223 F.3d 1286 (11th Cir. 2000), 98-5923, United States v Campbell
|Citation:||223 F.3d 1286|
|Party Name:||UNITED STATES OF AMERICA, Plaintiff-Appellee, v. DAMION ANTHONY CAMPBELL, Defendant-Appellant.|
|Case Date:||August 22, 2000|
|Court:||United States Courts of Appeals, Court of Appeals for the Eleventh Circuit|
Appeal from the United States District Court for the Southern District of Florida
Before COX, GODBOLD and MESKILL[*], Circuit Judges.
Damion Anthony Campbell appeals his convictions for importation of cocaine, in violation of 21 U.S.C. § 952(a), and possession with intent to distribute cocaine, in violation of 21 U.S.C. § 841(a). We affirm.
I. Facts1 and Procedural History
Following Campbell's arrival at Miami International Airport on a flight from Jamaica, he was required to pass through United States Customs. There, he told a Customs agent that he had packed his own luggage and that everything in the luggage belonged to him. The agent searched one of Campbell's suitcases, found two packages of cocaine, arrested Campbell, and took him into the enforcement area. A second agent had observed the search and noted that as Campbell's suitcase was opened, Campbell appeared nervous and started looking around for points of exit. The second agent then searched Campbell's luggage; during this search, as a pair of shoes was examined, Campbell commented that nothing would be found in the shoes.

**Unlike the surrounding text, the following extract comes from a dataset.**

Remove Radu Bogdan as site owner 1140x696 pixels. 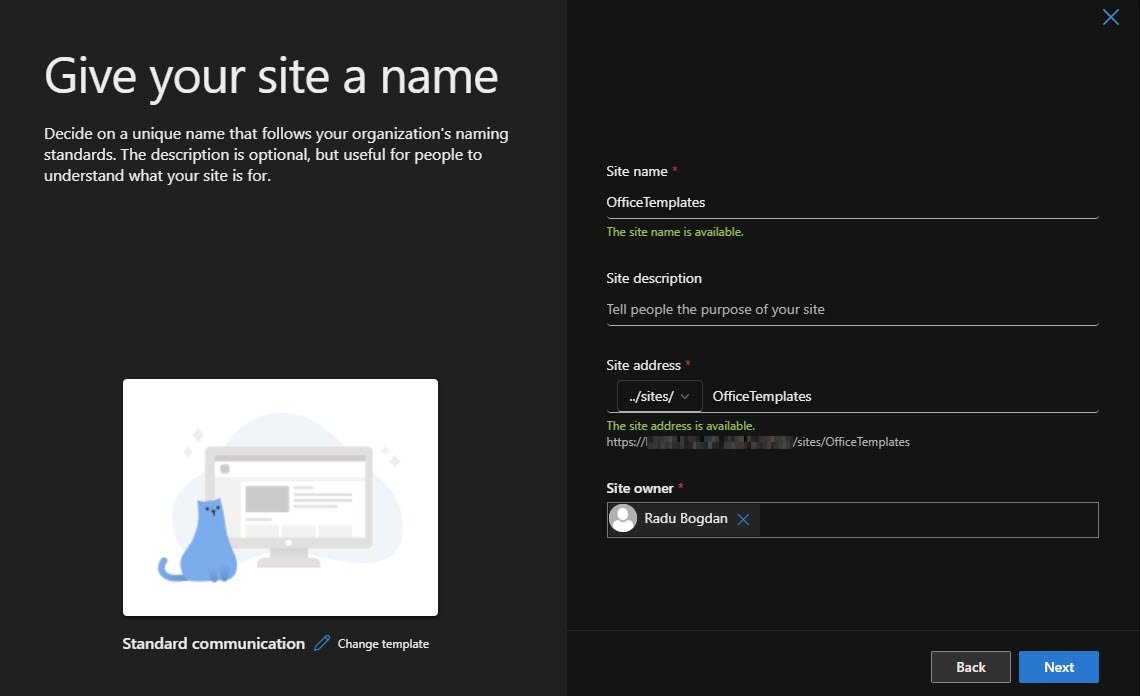pos(743,519)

Approximately thirty minutes later, a third Customs agent read Campbell his Miranda rights; Campbell signed a waiver and agreed to make a statement. The agent wrote out Campbell's statement for him, in the third person, and included Campbell's comment that no one could have put anything in his suitcase. The agent also inserted his personal opinion in the statement, commenting that he had told Campbell that "nobody gives this amount of cocaine to someone they don't trust." (R.2 at 60.) Campbell read the statement, requested a few additions, and signed the revised statement.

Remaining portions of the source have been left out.